* **Work required**: Give back the line where "Home (296, 248)" appears and all the lines after it until the listing ends, unchanged and with nothing else.
---------- Source material
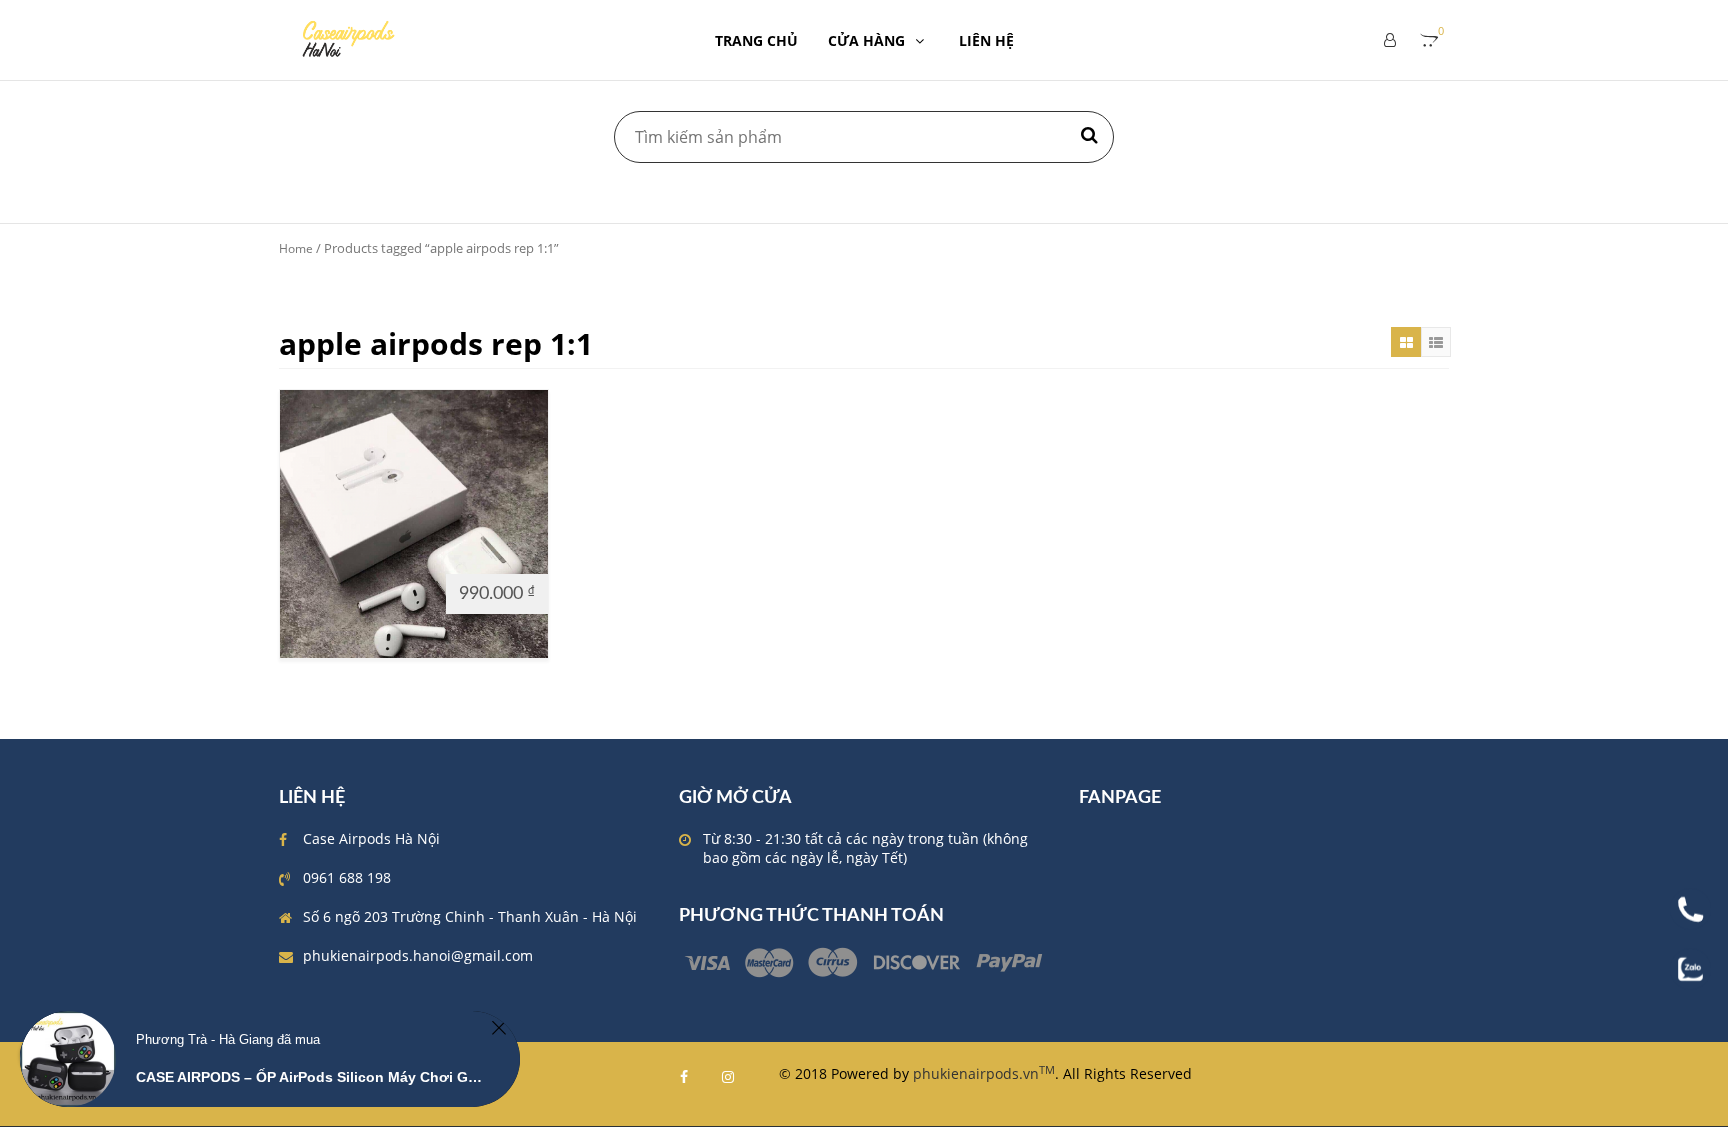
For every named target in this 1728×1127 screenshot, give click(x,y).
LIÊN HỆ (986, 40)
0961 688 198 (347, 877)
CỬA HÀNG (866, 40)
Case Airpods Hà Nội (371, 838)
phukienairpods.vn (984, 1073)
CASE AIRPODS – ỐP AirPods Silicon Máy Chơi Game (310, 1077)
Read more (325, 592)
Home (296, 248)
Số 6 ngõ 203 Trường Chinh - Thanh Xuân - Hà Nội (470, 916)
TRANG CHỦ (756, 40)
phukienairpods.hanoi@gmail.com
--------------------
* **Your solution**:
Home (296, 248)
Số 6 ngõ 203 Trường Chinh - Thanh Xuân - Hà Nội (470, 916)
TRANG CHỦ (756, 40)
phukienairpods.hanoi@gmail.com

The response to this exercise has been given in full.